(Activity A): In the passage on Biden's record below, how many jobs have been created since Biden took office?
(Activity B): Decide whether each statement agrees with the passage on Biden's record below. Give yes or no for each, with the deciding words from the passage quoted exactly: (i) The U.S. has entered a recession. (ii) The CHIPS and Science Act was partly designed to counter China. (iii) The unemployment rate is the lowest in more than 50 years.
(Activity C): Please carry the passage on Biden's record below forward from its last sentence.
[Exercise text — start]
Some of the bipartisan accomplishments he rightly touted included a massive and long overdue infrastructure bill, gun legislation that also invested in mental health, and the CHIPS and Science Act designed to spur U.S. manufacturing, particularly in semiconductors, improve supply chains and serve as a counter to China.
The U.S. bounce-back from a pandemic that shuttered vast sections of the economy has been remarkable, with 12 million jobs created since Biden took office, the lowest unemployment rate in more than 50 years, and healthy economic growth. A feared recession so far has failed to materialize. Certainly, though, the recovery has come at a cost. Inflation, though slowing, remains uncomfortably high.
Biden wrapped his appeal in a heartfelt message aimed squarely at middle- and working-class Americans. He touted a renewal of U.S. manufacturing and held out factory openings, small-businesses startups, and projects to modernize American infrastructure as areas of common ground.
[Exercise text — finish]
[Source material — start]
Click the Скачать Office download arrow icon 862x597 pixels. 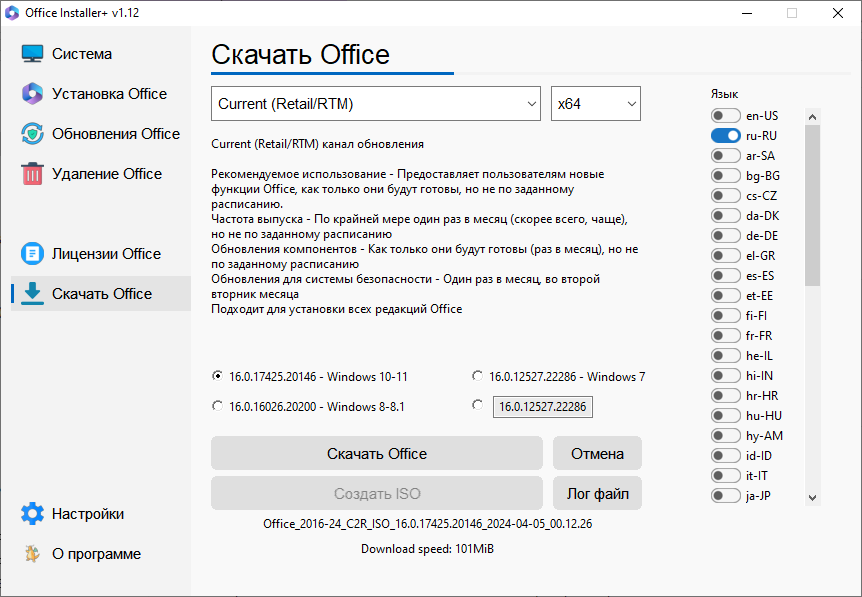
[Source material — finish]
(Task answer A): 12 million

(Task answer B):
(i) No: "A feared recession so far has failed to materialize."
(ii) Yes: "serve as a counter to China"
(iii) Yes: "the lowest unemployment rate in more than 50 years"

(Task answer C):
"Amid the economic upheaval of the past four decades, too many people have been left behind or treated like they're invisible. Maybe that's you, watching at home," Biden said. "You remember the jobs that went away, and you wonder whether a path even exists anymore for you and your children to get ahead without moving away. I get it." It was territory staked out by his predecessor, who also talked at length about "forgotten Americans" but took little concrete action to help them.